Your instructions: Could you carry the post below about spreading a million small files across folders on ext4 further, picking up after its last sentence?

Selected extract:
----

1
I have an application that creates 16^5 files (1048576). I can configure it to create all them in the same folder or separate them in whatever way I want (having 1, 2, 3 or 4 subfolders on each folder). Example:
/*
or
/a/*
.
.
.
/f/*
or
/a/a/*
/a/b/*
.
.
.
/f/f/*
or
/a/a/a/*
.
.
.
/f/f/f/*
or
/a/a/a/a/*
/a/a/a/b/*
.
.
.
/f/f/f/f/*
All the files have less than 4KB. I am using Ubuntu 12.10 64bits and an ext4 partition to store this. What folder structure would be the best structure for this case? Maybe other filesystem would be best suitable for this case, any ideas?

----

Data block:

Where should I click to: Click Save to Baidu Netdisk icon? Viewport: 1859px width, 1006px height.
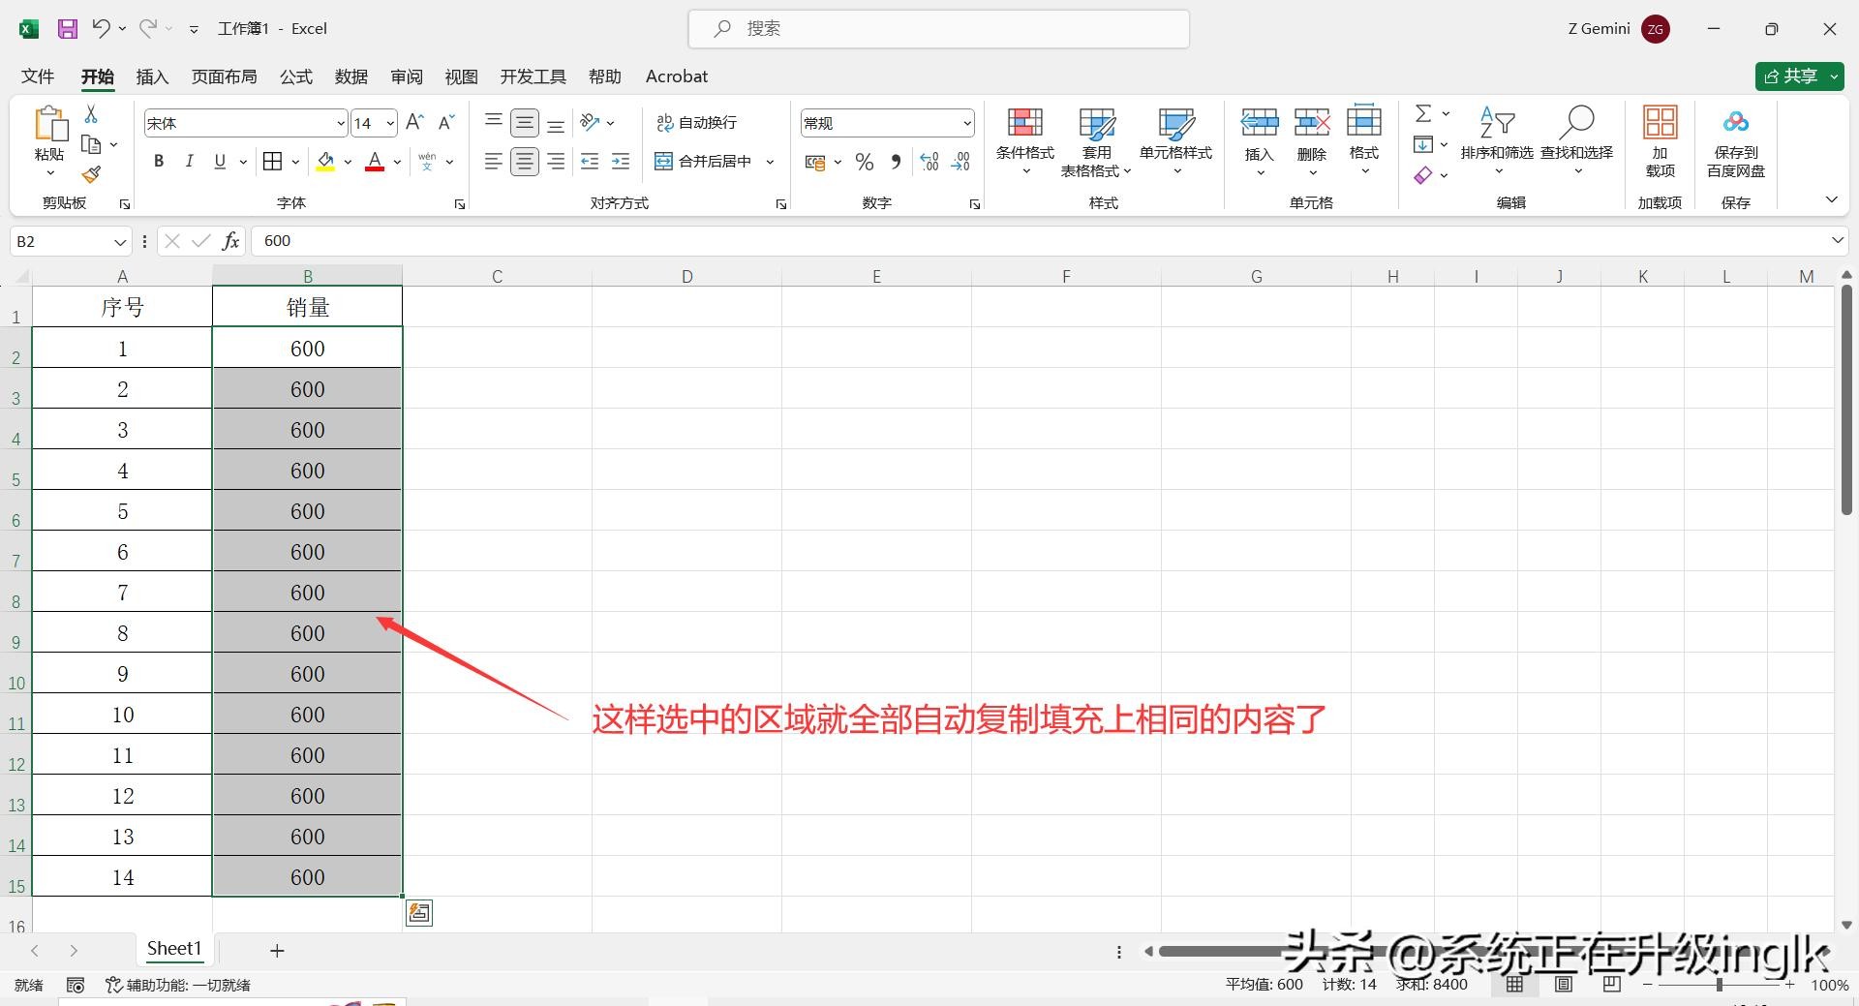click(1735, 141)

----

Task response:
Anyway I am trying to run this algorithm, I should be able to open 9999999 files:
user@pc$ ulimit
unlimited
user@pc$ cat /proc/sys/fs/file-max
9999999
user@pc$ cat /etc/sysctl.conf
fs.file-max = 9999999
However, when I run it saving everything in one single folder the fopen call fails around 999999 files:
user@pc$ ls database/ | wc -l
999958
Strangely this 999999 was my previous value for file-max at system files. I have of course rebooted my machine before updated the value, maybe it is too big and then it keeps the last one. What can be wrong?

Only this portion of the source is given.